◆ WHAT YOU ARE ASKED TO DO ◆
Find every line below that contains the string "width", matching case exactly, and copy each one.

◆ TASK INPUTS ◆
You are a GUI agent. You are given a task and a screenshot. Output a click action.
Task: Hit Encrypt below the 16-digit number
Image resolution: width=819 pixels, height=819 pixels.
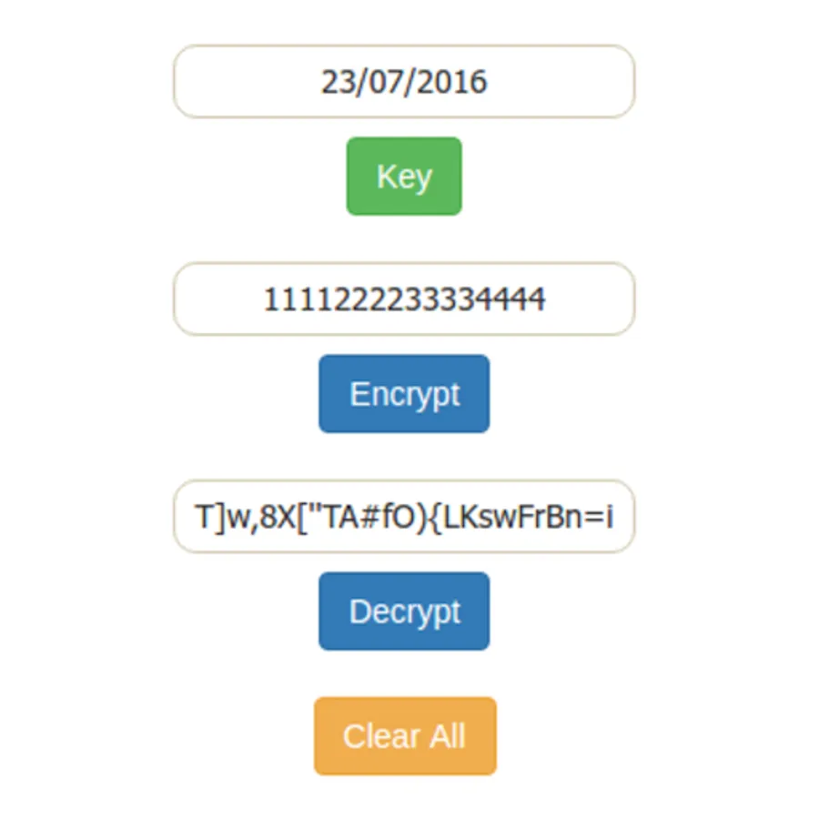(404, 393)

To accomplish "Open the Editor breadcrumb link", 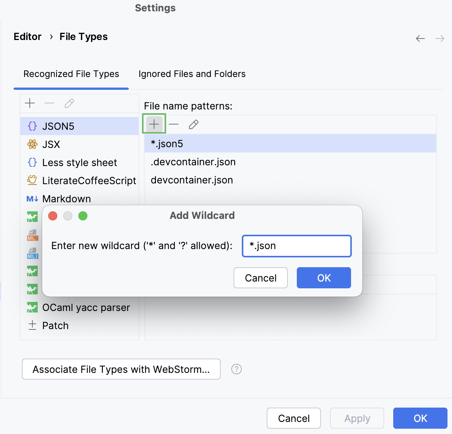I will [x=27, y=36].
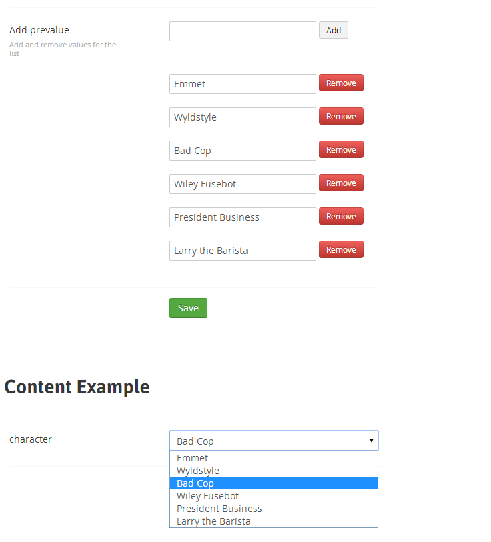Remove the Larry the Barista prevalue
This screenshot has height=542, width=491.
pos(341,250)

◆ REPLY TO THE EXERCISE ◆
Image resolution: width=819 pixels, height=819 pixels.
This screenshot has height=542, width=491.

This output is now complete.